Provided data.
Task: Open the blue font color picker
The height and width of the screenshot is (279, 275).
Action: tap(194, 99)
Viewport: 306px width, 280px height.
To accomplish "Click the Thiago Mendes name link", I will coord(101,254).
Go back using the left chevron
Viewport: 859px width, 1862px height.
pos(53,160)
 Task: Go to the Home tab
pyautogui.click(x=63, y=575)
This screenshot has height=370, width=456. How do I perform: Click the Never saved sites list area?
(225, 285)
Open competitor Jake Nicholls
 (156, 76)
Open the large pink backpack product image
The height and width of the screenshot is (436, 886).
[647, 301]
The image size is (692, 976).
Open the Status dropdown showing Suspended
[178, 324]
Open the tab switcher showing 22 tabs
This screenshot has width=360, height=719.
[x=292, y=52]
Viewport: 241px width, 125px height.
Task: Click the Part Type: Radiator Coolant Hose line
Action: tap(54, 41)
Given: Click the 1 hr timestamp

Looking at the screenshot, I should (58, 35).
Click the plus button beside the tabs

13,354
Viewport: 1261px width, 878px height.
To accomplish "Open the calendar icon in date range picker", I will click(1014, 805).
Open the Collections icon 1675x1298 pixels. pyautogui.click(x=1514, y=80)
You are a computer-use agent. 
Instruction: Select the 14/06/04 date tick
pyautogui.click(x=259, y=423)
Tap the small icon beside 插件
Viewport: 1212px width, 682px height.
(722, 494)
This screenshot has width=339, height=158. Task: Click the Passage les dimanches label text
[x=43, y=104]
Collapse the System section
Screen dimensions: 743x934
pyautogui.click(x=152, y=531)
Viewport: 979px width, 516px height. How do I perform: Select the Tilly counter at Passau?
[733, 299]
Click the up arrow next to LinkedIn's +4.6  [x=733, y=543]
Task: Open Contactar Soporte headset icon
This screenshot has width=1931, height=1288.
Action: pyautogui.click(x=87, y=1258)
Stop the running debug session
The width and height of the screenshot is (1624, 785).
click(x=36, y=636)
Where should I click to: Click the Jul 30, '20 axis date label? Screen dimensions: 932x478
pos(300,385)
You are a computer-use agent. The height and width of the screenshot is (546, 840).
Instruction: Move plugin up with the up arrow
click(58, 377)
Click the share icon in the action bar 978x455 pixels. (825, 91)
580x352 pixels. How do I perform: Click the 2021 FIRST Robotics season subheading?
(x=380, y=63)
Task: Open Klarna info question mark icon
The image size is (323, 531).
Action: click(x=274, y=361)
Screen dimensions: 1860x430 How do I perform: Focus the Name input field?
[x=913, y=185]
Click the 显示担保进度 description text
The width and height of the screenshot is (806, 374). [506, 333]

To do. The line containing "Stop the running debug session" and each line after it through the end of the listing above must be printed exactly, with nothing added.

Expected answer.
Stop the running debug session
The width and height of the screenshot is (1624, 785).
click(x=36, y=636)
Where should I click to: Click the Jul 30, '20 axis date label? Screen dimensions: 932x478
pos(300,385)
You are a computer-use agent. The height and width of the screenshot is (546, 840).
Instruction: Move plugin up with the up arrow
click(58, 377)
Click the share icon in the action bar 978x455 pixels. (825, 91)
580x352 pixels. How do I perform: Click the 2021 FIRST Robotics season subheading?
(x=380, y=63)
Task: Open Klarna info question mark icon
The image size is (323, 531).
Action: click(x=274, y=361)
Screen dimensions: 1860x430 How do I perform: Focus the Name input field?
[x=913, y=185]
Click the 显示担保进度 description text
The width and height of the screenshot is (806, 374). [506, 333]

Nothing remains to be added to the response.